La agenda roja
El año nuevo empezó hace más de un mes y con él nuevos sueños, nuevos objetivos y nuevos propósitos, seguramente compraste una agenda para anotarlos. Yo también lo hice, compré una agenda hermosa de color rojo pero la tuve totalmente vacía en enero, es más, ni siquiera la abrí. Pasaban los días y solo la veía encima de mi escritorio y pensaba ya la voy a abrir, ya voy a anotar los pendientes y nunca anoté nada. Me olvidé, acumulé pendientes y no cumplí con algunas actividades que tenía que hacer. Me sentí mal por aquello.
Sin embargo "salí viva" de los casi cien días de enero jajaja, pude organizarles por lo menos dos celebraciones a mis cumpleañeros del mes, dormí hasta tarde, comí a deshoras, caminé descalza en mi casa, me vi con mis amigos, tomé cerveza, y canté sin vergüenza. Y me sentí muy bien con todo eso. Creo que después de todo no me fue tan mal.
Eso sí, apenas empezó febrero me puse juiciosa y abrí la bendita agenda roja que aún olía a nueva y fue relajante escribir todo aquello que tenía en mi mente. No, aún no cumplo con toda la larga lista de pendientes pero ya me encuentro trabajando en ellos y sé que es poco probable que me olvide pues están anotados en un lugar donde mi mente no los puede borrar.
De esta situación aprendí que "el lápiz más débil es mejor que la memoria más aguda" ya que quedó más que comprobado que con tantas situaciones que se me presentaron, poco a poco me fui olvidando de todo lo que "tenía que hacer" y a la final no hice algunas cosas. Por eso de ahora en adelante retomaré aquel buen hábito que alguna vez tuve y que no sé en qué momento lo perdí: escribir todo en una agenda. En mi agenda roja.

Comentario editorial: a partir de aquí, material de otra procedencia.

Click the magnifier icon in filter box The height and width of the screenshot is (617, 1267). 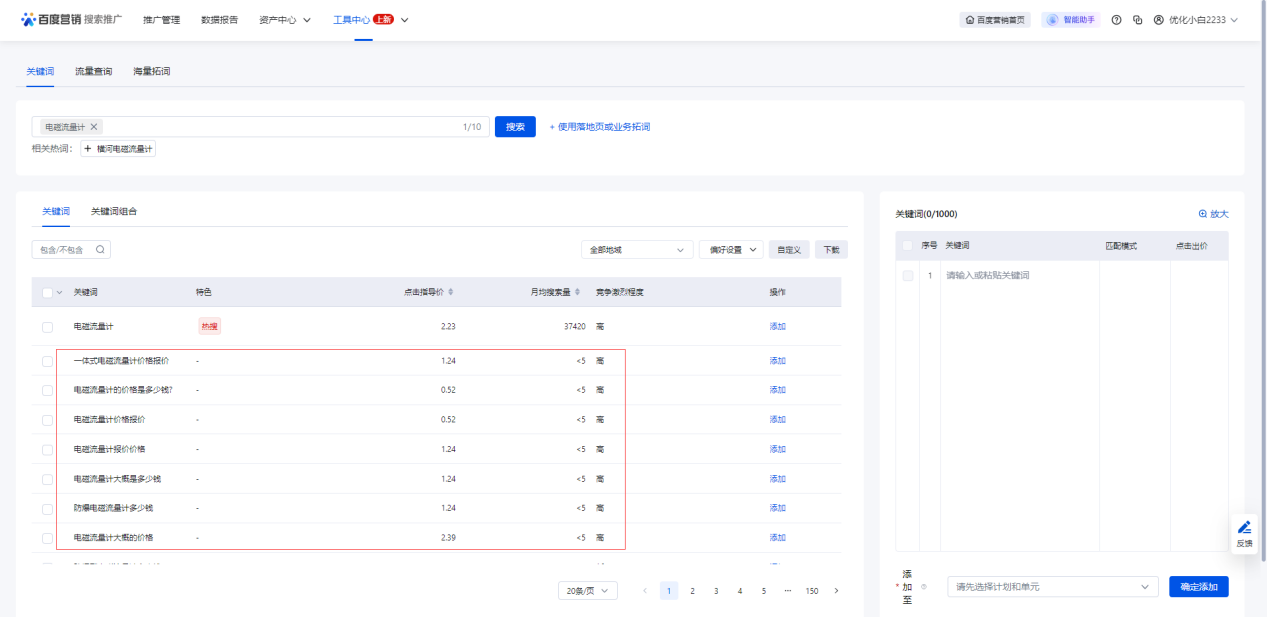pyautogui.click(x=100, y=249)
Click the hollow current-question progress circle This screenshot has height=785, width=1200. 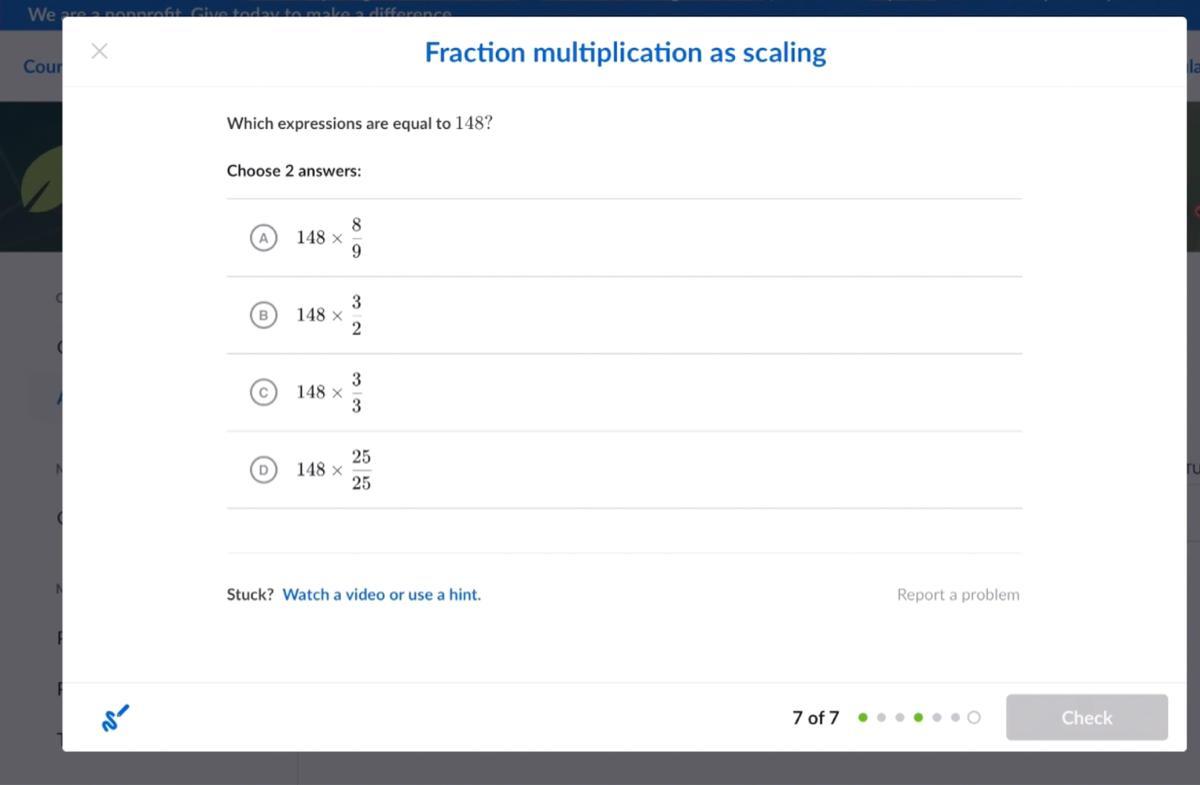click(974, 717)
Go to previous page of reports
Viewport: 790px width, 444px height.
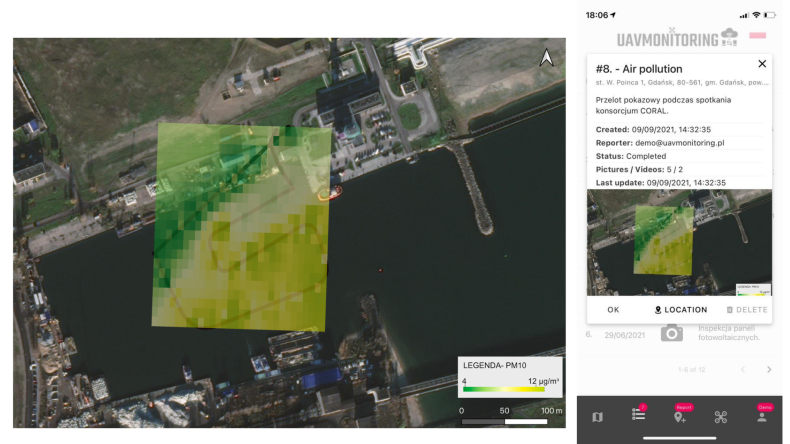coord(741,369)
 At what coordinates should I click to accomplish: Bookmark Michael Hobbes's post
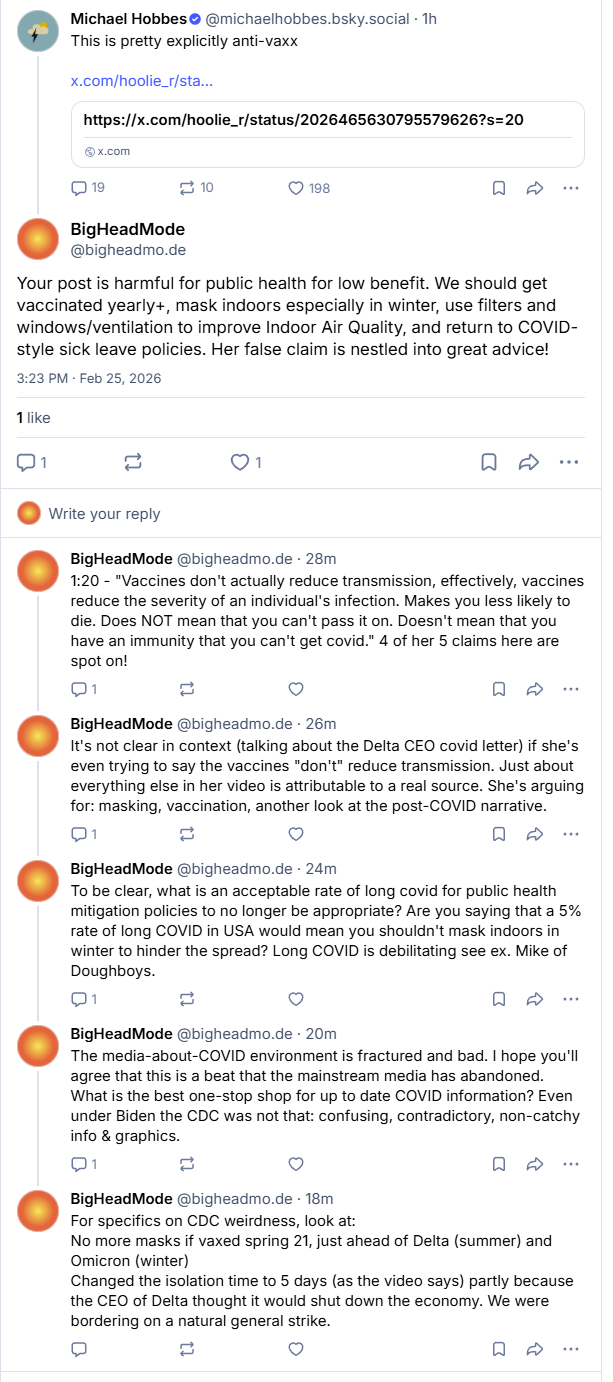499,188
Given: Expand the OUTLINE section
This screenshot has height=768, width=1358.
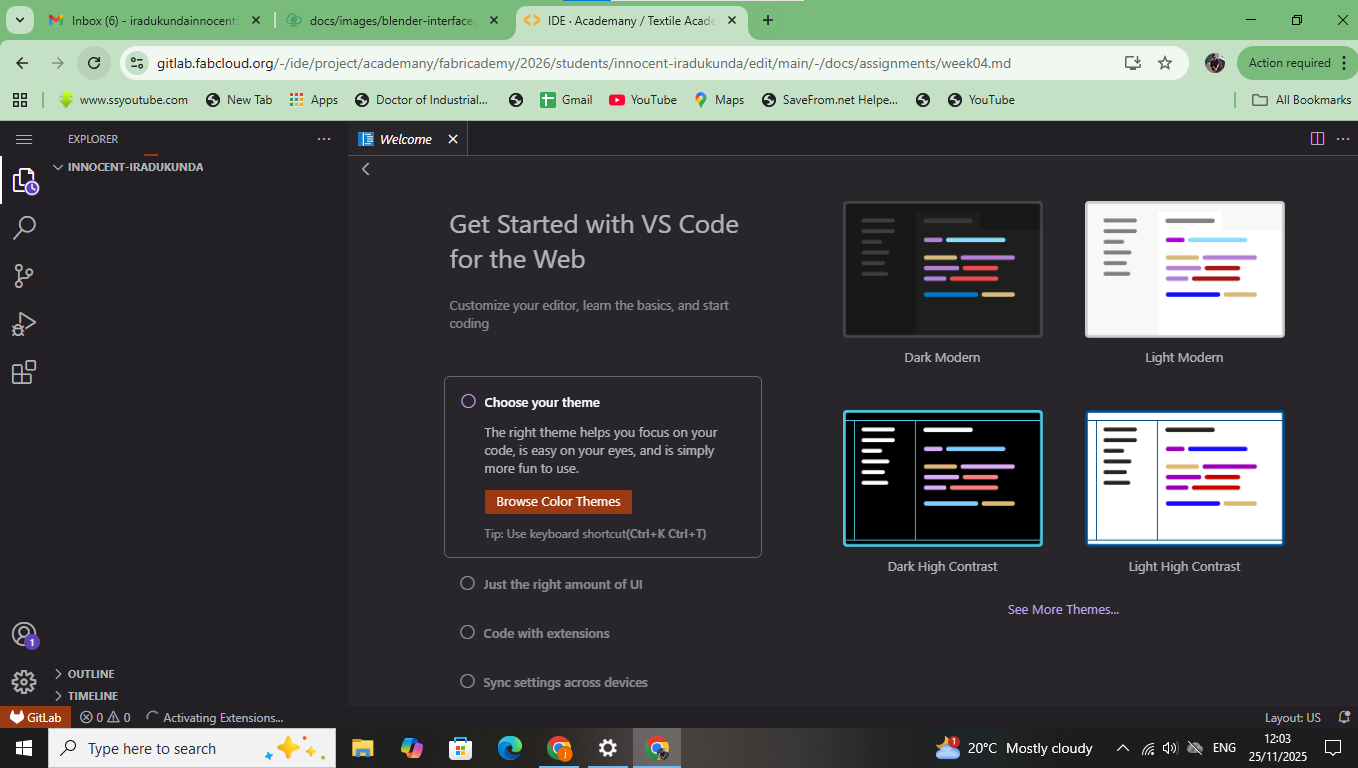Looking at the screenshot, I should [x=91, y=674].
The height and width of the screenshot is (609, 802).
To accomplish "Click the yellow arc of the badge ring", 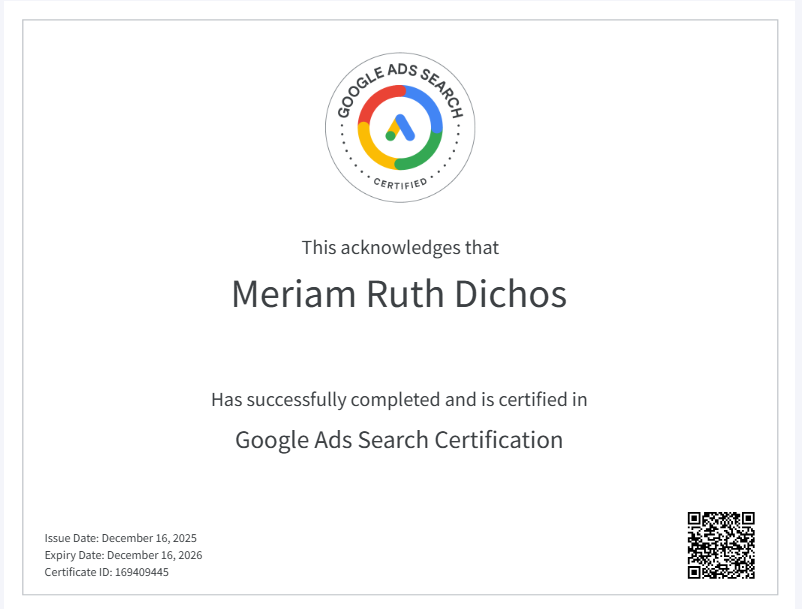I will pos(374,152).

También aprendí que tener un poco de desorden en mi vida fue liberador. Es cierto que no anoté todo lo que tenía que hacer, pero tampoco eran cosas urgentes ya que nadie se murió por no haberlas hecha en ese tiempo, y esa fue precisamente esa la última lección que pude aprender de esta situación: hay tener en cuenta las diferencias entre las cosas urgentes de las importantes para así llevar un orden y no frustrarse, ya que en esta vida hay que aprender a mantener el equilibrio entre lo que hacemos porque tenemos que hacerlo y lo que realmente queremos hacer.
Cumplir con nuestras obligaciones y responsabilidades está bien, y tener un poco de desorden en nuestra vida también.
Una vez alguien me dijo "a la final todos nos vamos a morir", en aquel tiempo cuando escuché eso pensé que era una frase muy dura, pero ahora sé que es una frase muy cierta. Desde aquel día tengo la filosofía de vivir un día a la vez y ahora con mi agenda roja vacía en el mes de enero tengo claro que la vida no es una competencia de quién anota y cumple más, sino un camino lleno de situaciones urgentes e importantes, y que caminar recto o dando vueltas, depende de cada uno, con tal de que seamos felices mientras caminamos ya que aquel camino tiene un mismo final para todos.